Requisitos do exercício -
- A) No trecho sobre o projeto de lei de drogas, quem é o autor do Projeto de Lei da Câmara 37, de 2013?
- B) Com base no trecho sobre o projeto de lei de drogas, explique em até três frases por que o substitutivo impunha exigências às comunidades terapêuticas.
- C) Por favor, dê continuidade ao trecho sobre o projeto de lei de drogas no Senado a partir da última frase apresentada.

Trecho -
A pressa, dizem os senadores, é a proximidade do julgamento no STF (Supremo Tribunal Federal) que pode descriminalizar o uso de drogas no Brasil —já apoiada por três ministros. Suspensa desde setembro de 2015, a discussão será retomada em 5 de junho.
O Projeto de Lei da Câmara 37, de 2013, é de autoria do exdeputado federal e atual ministro da Cidadania, Osmar Terra, e transforma em lei dispositivos da Política Nacional sobre Drogas, divulgada no mês passado pelo governo.
O ministro diz que o Brasil vive epidemia de dependência química. Porém dados da pesquisa da Fiocruz sobre uso de drogas no país, que o Ministério da Justiça engavetou por quase um ano e meio, mostram que principal problema brasileiro é o consumo de bebidas alcoólicas.
Ao longo dos seis anos de tramitação no Senado, o projeto teve mudanças feitas em substitutivo aprovado em comissões como a de Constituição e Justiça e a de Educação.
O senador Styvenson Valentim (Pode-RN), porém, decidiu resgatar o texto aprovado pelos deputados federais em 2013. Ele foi relator do tema na comissão de Assuntos Econômicos e, na de Assuntos Sociais, apresentou seu relatório sem realizar audiências públicas e descartou as alterações que tinham sido feitas.
Entre os pontos aprovados, mas que foram descartados por Valentim, estão a possibilidade de importação de derivados e produtos à base de cânabis para uso terapêutico e a criação de um limite mínimo de porte de drogas para diferenciar usuário de traficante.
O substitutivo também impunha exigências às comunidades terapêuticas —são mais de 1.800 no país—, como a existência de equipe multiprofissional e respeito à liberdade de crença. Isso porque relatório de 2017 da Inspeção Nacional em Comunidades Terapêuticas tinha encontrado violações de direitos humanos em todas as 28 unidades visitadas, como punições físicas, retenção de documentos e trabalhos forçados, além da falta de equipes essenciais ao tratamento.

Linhas exibidas -
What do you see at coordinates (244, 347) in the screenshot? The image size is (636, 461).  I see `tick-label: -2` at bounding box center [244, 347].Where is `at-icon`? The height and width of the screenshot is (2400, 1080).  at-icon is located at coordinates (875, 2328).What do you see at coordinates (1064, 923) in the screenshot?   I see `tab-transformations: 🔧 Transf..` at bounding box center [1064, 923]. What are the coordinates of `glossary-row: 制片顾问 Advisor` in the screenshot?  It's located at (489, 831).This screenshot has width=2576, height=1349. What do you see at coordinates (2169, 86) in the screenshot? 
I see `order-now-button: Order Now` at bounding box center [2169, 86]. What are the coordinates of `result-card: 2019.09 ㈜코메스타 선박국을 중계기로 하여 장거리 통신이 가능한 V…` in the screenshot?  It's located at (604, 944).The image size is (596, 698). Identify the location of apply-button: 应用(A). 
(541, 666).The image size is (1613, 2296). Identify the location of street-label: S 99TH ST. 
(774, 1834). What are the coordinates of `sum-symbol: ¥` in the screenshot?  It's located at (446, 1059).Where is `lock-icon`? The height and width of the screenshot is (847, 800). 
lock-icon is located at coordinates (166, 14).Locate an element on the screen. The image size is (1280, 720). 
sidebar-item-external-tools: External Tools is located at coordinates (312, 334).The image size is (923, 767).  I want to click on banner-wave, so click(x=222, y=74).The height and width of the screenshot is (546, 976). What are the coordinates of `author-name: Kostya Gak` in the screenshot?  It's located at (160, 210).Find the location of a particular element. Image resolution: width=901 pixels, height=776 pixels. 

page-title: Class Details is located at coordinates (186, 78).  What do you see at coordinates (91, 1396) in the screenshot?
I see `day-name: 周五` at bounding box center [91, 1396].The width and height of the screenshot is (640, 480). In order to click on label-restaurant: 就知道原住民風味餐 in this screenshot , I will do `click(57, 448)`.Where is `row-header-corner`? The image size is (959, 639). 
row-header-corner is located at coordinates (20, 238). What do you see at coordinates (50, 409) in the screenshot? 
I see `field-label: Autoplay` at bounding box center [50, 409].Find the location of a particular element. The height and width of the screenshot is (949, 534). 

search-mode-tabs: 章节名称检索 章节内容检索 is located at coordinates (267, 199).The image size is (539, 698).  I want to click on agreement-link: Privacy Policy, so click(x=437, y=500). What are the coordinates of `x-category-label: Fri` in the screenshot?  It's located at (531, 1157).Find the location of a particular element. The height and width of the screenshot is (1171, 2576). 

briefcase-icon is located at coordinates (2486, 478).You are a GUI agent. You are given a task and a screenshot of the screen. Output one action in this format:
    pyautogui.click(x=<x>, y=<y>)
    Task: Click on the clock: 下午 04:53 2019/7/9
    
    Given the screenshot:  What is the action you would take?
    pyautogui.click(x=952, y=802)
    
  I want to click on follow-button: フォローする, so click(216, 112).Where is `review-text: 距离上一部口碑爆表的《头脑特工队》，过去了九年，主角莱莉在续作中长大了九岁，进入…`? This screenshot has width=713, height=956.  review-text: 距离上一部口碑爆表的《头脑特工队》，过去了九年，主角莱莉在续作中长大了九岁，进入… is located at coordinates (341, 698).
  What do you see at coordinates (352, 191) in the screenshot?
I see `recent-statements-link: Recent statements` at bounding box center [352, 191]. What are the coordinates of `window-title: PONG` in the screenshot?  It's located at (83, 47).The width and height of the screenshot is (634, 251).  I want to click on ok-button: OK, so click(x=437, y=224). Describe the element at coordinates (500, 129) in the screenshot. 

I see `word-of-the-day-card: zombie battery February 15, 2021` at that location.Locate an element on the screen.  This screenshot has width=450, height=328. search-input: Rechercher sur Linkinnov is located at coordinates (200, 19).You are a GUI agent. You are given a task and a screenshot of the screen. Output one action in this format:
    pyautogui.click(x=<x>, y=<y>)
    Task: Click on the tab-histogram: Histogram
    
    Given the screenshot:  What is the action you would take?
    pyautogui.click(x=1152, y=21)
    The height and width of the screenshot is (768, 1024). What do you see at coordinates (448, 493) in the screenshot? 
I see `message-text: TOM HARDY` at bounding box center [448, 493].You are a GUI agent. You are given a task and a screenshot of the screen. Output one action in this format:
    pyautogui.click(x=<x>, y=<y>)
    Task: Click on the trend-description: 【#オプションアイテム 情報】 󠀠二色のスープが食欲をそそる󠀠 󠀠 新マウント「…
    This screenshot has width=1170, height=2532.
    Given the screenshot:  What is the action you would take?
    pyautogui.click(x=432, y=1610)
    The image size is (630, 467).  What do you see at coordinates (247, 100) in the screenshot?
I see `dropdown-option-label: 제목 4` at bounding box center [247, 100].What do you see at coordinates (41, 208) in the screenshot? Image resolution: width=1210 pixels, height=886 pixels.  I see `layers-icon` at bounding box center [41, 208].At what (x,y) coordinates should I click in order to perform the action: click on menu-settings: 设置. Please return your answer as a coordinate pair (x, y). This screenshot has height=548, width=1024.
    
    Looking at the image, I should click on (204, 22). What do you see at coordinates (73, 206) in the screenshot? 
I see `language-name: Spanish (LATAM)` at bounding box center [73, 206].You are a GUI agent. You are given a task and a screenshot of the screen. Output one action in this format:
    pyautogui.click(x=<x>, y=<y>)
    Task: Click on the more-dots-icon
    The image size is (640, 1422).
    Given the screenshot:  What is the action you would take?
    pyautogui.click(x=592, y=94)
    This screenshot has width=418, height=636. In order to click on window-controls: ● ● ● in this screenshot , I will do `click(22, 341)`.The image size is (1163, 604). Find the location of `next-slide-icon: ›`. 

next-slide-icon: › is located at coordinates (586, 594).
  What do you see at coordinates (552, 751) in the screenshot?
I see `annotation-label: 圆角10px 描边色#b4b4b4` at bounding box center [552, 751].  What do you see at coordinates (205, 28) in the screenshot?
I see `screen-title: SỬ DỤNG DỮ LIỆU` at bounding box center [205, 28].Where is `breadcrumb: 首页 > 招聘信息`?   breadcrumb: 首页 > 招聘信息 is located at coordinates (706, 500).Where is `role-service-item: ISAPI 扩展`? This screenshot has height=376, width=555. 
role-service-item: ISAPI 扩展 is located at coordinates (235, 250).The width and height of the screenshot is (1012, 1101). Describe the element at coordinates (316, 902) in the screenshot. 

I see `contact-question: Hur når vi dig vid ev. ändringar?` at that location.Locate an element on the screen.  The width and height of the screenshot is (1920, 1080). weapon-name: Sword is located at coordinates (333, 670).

Lista de respostas -
- A) Osmar Terra, ex-deputado federal e atual ministro da Cidadania.

- B) Um relatório de 2017 da Inspeção Nacional em Comunidades Terapêuticas havia encontrado violações de direitos humanos em todas as 28 unidades visitadas. Entre essas violações estavam punições físicas, retenção de documentos e trabalhos forçados, além da falta de equipes essenciais ao tratamento.

- C)
A ideia de Valentim é evitar que emendas façam o projeto retornar à análise da Câmara. Se o texto aprovado pelos deputados for mantido na votação no Senado, ele será enviado à sanção presidencial.
Por outro lado, a própria Câmara já tem anteprojeto que propõe mudanças na legislação sobre drogas, entre elas a descriminalização do uso para consumo pessoal até determinada quantidade. O texto foi feito por um grupo de juristas a pedido do presidente da Casa, Rodrigo Maia.
O projeto que deve ser votado nesta quarta-feira modifica a Lei de Drogas, de 2006, e outras 12 leis. O texto traz de volta a abstinência como objetivo do tratamento da dependência, ao invés das políticas voltadas ao tratamento de saúde de usuários, focadas na redução de danos.
O dependente químico poderá ficar internado involuntariamente por até 90 dias para desintoxicação. Para interrupção do tratamento será preciso pedir ao médico, diferentemente do previsto na Lei da Reforma Psiquiátrica, de 2001, que atribuía à família o poder de determinar o fim da internação.
A norma, porém, continua sem estabelecer critérios objetivos para caracterização de tráfico ou consumo de droga.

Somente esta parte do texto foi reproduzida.